125g softened butter

235g muscovado sugar

400g peeled ripe bananas

1 tsp vanilla extract

2 eggs

100g dark chocolate

 

Method

Line a non-stick loaf tin with baking paper (we’d run out so I greased mine and the cake came out fine). Preheat the oven to 180C.

Sift the flour and baking powder together. Using an electric mixer (plastic blade on my Magimix) cream the sugar and butter until fluffy and coffee-coloured.

Mash the bananas in a bowl until lumpy. Stir in the vanilla extract. Beat the eggs and add them to the butter and sugar mixture. If it curdles (mine did), just add a bit of flour.

Chop the chocolate into small pieces and fold them with the bananas into the batter. Follow with the flour, gently.

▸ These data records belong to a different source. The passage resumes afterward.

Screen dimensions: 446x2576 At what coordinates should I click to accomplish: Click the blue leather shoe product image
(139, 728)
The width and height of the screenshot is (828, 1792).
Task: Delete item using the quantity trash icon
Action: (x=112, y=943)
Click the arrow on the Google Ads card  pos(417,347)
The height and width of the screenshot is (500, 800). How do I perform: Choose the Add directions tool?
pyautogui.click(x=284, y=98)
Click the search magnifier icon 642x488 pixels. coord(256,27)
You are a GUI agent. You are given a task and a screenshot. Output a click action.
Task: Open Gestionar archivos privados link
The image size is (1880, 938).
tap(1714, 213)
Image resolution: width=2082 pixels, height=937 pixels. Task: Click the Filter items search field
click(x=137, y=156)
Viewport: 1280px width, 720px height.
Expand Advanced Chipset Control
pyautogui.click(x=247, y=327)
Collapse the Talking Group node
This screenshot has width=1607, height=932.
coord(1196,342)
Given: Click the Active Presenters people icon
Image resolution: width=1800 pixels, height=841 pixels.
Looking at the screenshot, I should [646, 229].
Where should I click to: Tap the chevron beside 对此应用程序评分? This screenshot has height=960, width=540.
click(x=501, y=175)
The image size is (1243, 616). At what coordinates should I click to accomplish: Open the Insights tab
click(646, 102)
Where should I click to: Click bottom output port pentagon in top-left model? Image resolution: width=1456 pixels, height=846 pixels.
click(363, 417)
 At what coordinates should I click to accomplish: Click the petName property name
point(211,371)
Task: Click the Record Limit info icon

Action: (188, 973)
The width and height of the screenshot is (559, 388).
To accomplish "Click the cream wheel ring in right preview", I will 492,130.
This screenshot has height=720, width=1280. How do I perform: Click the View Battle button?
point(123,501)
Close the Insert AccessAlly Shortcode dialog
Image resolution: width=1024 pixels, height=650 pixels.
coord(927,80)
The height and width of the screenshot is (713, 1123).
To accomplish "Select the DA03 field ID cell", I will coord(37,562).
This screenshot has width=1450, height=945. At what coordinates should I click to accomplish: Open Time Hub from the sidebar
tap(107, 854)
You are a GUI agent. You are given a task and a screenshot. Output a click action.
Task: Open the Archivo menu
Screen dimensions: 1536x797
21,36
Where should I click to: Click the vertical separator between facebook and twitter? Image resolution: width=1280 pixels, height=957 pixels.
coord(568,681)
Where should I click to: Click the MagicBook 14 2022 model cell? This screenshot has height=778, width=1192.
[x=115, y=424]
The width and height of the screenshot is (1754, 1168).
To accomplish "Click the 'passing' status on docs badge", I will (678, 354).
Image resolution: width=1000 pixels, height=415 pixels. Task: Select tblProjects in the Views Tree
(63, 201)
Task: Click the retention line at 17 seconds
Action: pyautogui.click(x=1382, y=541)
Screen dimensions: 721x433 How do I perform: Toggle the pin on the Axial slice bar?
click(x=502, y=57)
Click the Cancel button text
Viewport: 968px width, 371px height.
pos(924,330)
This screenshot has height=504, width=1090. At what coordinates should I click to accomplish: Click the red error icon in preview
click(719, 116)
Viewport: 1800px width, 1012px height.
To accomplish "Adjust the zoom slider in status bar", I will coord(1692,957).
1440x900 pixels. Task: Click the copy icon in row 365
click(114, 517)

Scrape into the tin and bake for fifty minutes (mine took about an hour). Check to see if its ready with a metal skewer: if its moist but clean then the cake’s ready. If you need to cook it for longer and there is still wet mixture on the skewer, return the cake to the oven and cover with foil for the rest of the cooking.

When its out of the oven, leave the cake in the tin for 15 minutes, then loosen with a palette knife and lift (or turn) it from the tin. Leave to cool a bit longer and then peel off the paper. Serve in thick slices.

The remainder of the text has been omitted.